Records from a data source

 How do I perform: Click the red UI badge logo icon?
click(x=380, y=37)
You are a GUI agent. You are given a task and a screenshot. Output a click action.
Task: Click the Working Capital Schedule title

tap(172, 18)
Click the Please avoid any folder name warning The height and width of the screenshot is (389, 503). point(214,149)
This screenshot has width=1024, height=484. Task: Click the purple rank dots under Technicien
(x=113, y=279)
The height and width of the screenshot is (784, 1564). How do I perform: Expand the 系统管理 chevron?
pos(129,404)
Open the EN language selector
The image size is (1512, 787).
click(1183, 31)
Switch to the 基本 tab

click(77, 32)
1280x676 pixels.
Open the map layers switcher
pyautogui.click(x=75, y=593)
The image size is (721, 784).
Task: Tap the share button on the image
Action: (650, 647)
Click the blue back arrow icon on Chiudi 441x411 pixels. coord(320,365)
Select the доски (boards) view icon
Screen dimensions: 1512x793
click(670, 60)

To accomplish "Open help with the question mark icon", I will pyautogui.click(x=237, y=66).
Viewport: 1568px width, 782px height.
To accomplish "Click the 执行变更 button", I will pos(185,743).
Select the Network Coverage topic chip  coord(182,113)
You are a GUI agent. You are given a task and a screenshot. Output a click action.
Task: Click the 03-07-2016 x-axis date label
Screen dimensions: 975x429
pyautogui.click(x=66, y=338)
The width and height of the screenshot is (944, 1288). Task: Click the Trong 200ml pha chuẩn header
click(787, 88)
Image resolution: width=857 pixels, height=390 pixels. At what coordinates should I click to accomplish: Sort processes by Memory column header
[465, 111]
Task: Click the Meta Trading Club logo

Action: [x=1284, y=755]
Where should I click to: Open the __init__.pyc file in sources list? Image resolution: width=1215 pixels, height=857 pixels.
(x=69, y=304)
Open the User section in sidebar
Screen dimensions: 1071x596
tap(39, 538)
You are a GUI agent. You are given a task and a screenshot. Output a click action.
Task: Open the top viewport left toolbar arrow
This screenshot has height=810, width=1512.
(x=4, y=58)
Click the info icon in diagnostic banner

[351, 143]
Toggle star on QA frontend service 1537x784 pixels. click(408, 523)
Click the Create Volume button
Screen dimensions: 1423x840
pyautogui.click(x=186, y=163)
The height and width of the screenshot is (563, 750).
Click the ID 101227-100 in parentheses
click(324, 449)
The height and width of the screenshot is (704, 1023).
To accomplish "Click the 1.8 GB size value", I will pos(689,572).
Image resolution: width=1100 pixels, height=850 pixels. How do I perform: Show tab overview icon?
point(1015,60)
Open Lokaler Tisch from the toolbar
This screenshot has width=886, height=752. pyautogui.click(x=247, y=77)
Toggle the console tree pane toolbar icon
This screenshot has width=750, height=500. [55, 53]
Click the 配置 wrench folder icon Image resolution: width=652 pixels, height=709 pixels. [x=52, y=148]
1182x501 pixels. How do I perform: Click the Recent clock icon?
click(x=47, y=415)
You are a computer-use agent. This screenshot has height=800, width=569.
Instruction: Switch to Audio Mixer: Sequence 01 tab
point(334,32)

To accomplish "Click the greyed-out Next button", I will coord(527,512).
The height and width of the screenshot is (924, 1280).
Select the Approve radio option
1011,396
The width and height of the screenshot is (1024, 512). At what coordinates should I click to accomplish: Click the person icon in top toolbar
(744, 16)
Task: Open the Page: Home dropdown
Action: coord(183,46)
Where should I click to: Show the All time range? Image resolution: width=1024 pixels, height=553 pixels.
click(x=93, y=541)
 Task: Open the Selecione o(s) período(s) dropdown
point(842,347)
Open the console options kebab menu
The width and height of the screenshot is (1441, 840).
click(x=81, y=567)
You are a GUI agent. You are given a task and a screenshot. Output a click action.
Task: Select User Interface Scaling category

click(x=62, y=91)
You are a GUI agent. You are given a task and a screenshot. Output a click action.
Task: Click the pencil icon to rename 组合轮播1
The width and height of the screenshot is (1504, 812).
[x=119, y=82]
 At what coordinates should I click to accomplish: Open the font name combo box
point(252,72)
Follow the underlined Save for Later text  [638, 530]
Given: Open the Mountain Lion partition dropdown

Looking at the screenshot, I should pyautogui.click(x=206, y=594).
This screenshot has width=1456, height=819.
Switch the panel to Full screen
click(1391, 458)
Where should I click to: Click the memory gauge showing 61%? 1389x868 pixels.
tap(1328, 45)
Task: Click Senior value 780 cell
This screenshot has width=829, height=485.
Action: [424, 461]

Problem to solve
Put the lines from the start of the records through the line containing "(x=113, y=279)" into a numbered list, leaving out blank lines.

Exercise solution
1.  How do I perform: Click the red UI badge logo icon?
2. click(x=380, y=37)
3. You are a GUI agent. You are given a task and a screenshot. Output a click action.
4. Task: Click the Working Capital Schedule title
5. tap(172, 18)
6. Click the Please avoid any folder name warning The height and width of the screenshot is (389, 503). point(214,149)
7. This screenshot has width=1024, height=484. Task: Click the purple rank dots under Technicien
8. (x=113, y=279)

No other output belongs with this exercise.